On the topic of making money, I've had hundreds of people sign up for paid memberships. It's awesome to have my work appreciated by so many people. Big thanks to you all! If you wanted to support my work, and find these articles helpful, please consider signing up for the yearly membership rather than monthly. The transaction fees on monthly memberships ends up sending a higher percent to Stripe than to my bank account. I discounted the annual membership to account for my preference. Thanks all!
It's a challenge to monitor the behavior of hundreds of millions of customers. Amazon has become a metrics driven company by necessity. Each leader learns how to craft their metrics dashboards to look at their customer base from many angles.

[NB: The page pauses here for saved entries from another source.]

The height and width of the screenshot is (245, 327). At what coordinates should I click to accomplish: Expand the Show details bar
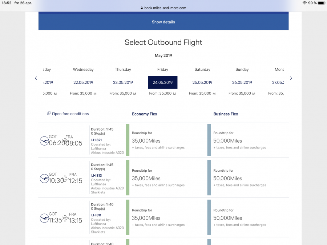click(163, 22)
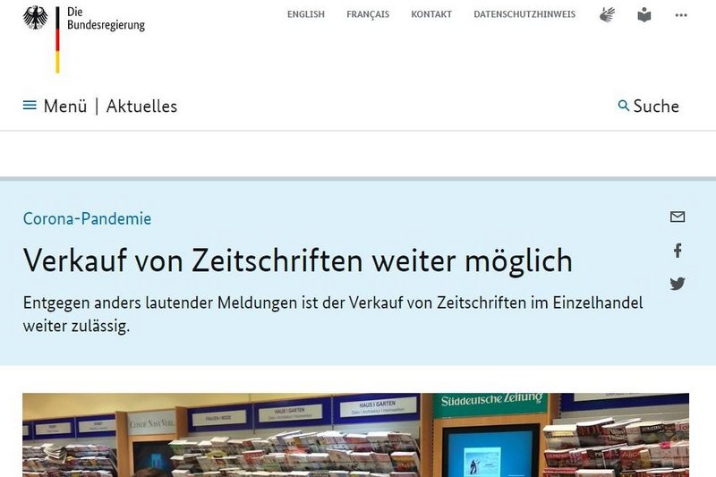Click the headline Verkauf von Zeitschriften weiter möglich
The height and width of the screenshot is (477, 716).
tap(297, 260)
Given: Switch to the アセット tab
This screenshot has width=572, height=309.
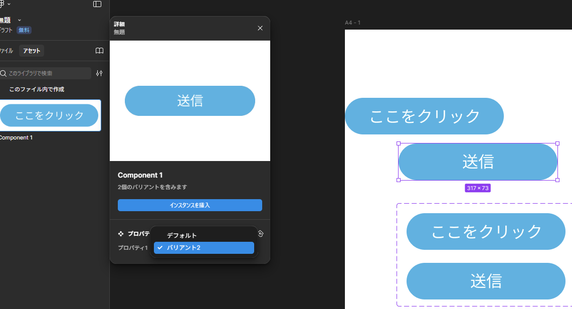Looking at the screenshot, I should pyautogui.click(x=32, y=51).
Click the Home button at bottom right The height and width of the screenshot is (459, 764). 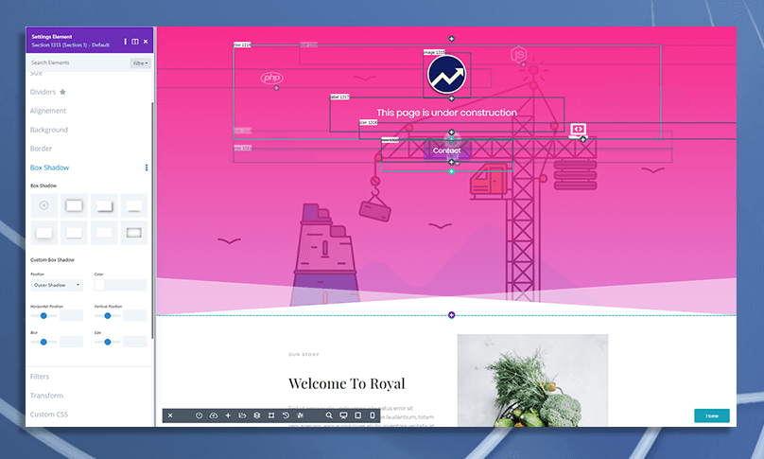(711, 415)
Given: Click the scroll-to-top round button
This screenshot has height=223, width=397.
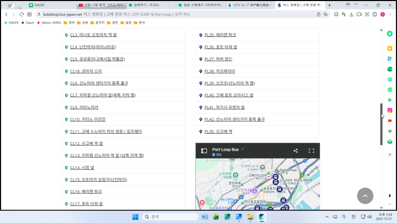Looking at the screenshot, I should [x=365, y=195].
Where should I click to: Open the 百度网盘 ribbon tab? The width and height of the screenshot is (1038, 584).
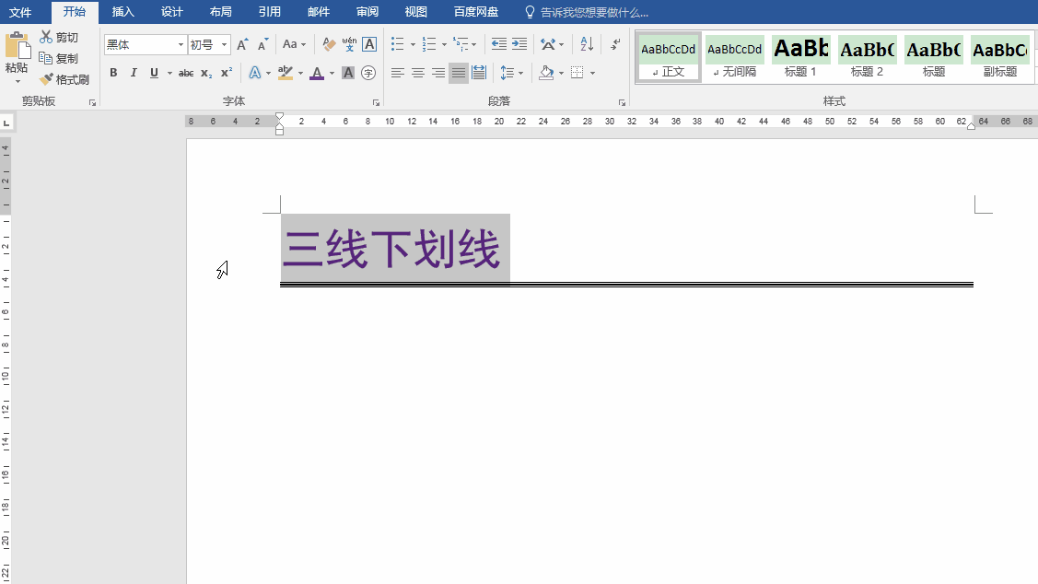point(475,12)
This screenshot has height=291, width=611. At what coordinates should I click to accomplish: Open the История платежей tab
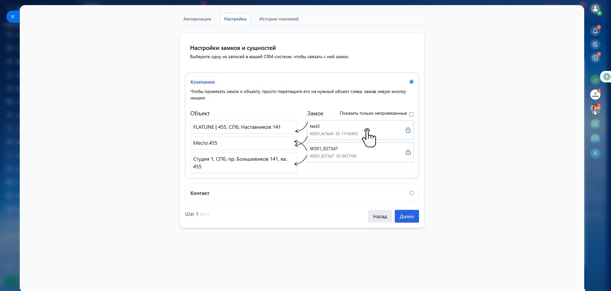coord(279,19)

If you're looking at the latency (page load time) metrics, you might look at the 10% fastest, 10% slowest, average, latency segmented by region, latency for logged in vs not logged in customers, and the list continues.

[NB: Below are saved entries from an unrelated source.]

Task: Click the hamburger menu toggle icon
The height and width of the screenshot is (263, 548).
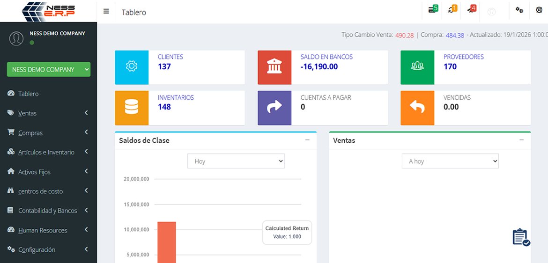Action: point(106,12)
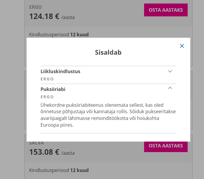Click the ERGO label under Liikluskindlustus

(47, 79)
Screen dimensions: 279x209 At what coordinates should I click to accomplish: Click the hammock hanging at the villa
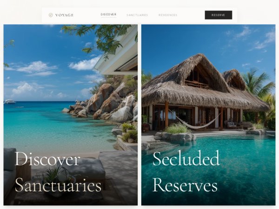coord(194,120)
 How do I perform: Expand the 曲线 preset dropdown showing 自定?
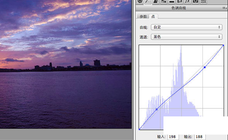pyautogui.click(x=187, y=27)
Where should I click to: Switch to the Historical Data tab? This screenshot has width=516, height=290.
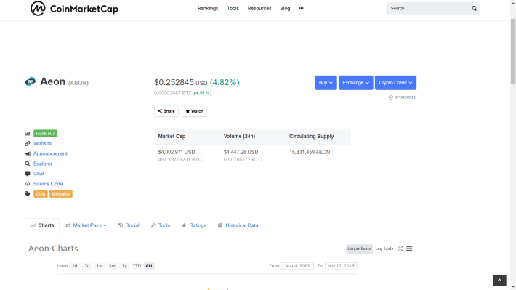pos(238,225)
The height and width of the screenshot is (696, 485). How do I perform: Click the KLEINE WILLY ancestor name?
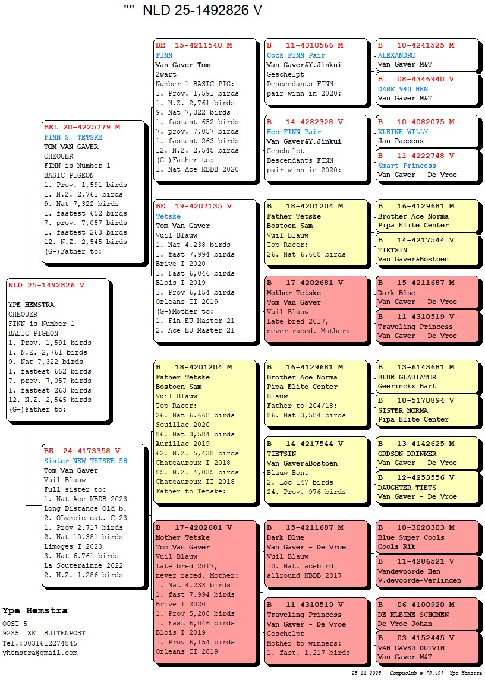pos(402,132)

With the right list of dashboards and metrics, you can discover many subtle problems.
Yet there are individual issues which metrics will never display. The customers experiencing these issues fall below the radar of broad scans. You can see a problem impacting a million customers, but not those which impact 100 customers.
Taken by themselves, they may not appear on the surface to be a large enough issue to warrant attention. Yet they are often a signal of deeper problems, or an area of inadequate monitoring.
The Marketplace availability program
I ran the Marketplace Seller Central availability program for years. This means I was responsible for reporting on (among other things), the availability of tools for Sellers using Seller Central.
I learned early on to not rely exclusively on our metrics to identify issues. We had a tool available which listed every single error message Sellers received on the website. Considering the volume of Sellers and website usage, we couldn't have a human look at every Seller error. However, I made a habit of personally investigating a few random errors every week when I wrote my weekly operations report.
It was an excellent learning process, particularly as a manager, to investigate individual Seller issues. I would click on the error, and view the error the Seller received. I would then use our internal tools to trace backwards through what specifically went wrong.
In one example I remember, I saw an error on one specific Seller tool. Let's pretend it was the “view recent shipments” tool. I saw a fairly generic error message, but I also saw that the page had taken exactly 30 seconds to load. Thirty seconds is a suspicious amount of time, because even numbers often means human involvement. Thirty seconds indicated a timeout value.
I was suspicious, so I searched through the logs for that page, and found a long list of Sellers with 30 second page load times on that specific tool. Yet more suspicion.
I looked at the list of Sellers who encountered the problem. They were all fairly large Sellers. Larger than the average Seller. This combined with hitting a timeout value almost certainly meant that this was an issue related to volume. Something wasn't scaling.
I contacted the team responsible for the tool, and explained the situation. With the transaction IDs I could provide and the patterns I explained, it took them only a few minutes to realize what was happening.
This specific tool could not handle Sellers with thousands of recent shipments. It was not built to handle large scale. This lead us to question why we didn't see the scaling issue in our metrics, as it should be breaking more often. We looked at the usage trends, and talked to a few Sellers about it. It turns out that Sellers had realized awhile ago that for large businesses, the tool didn't work. There were alternative ways of viewing shipments, so large Sellers had built a habit of not using the tool.
Our customers had adapted to our problems, but because of that adaptation, we never saw the behavior in our metrics. Only by looking at anecdotes were we able to find a relatively serious issue, and resolve it.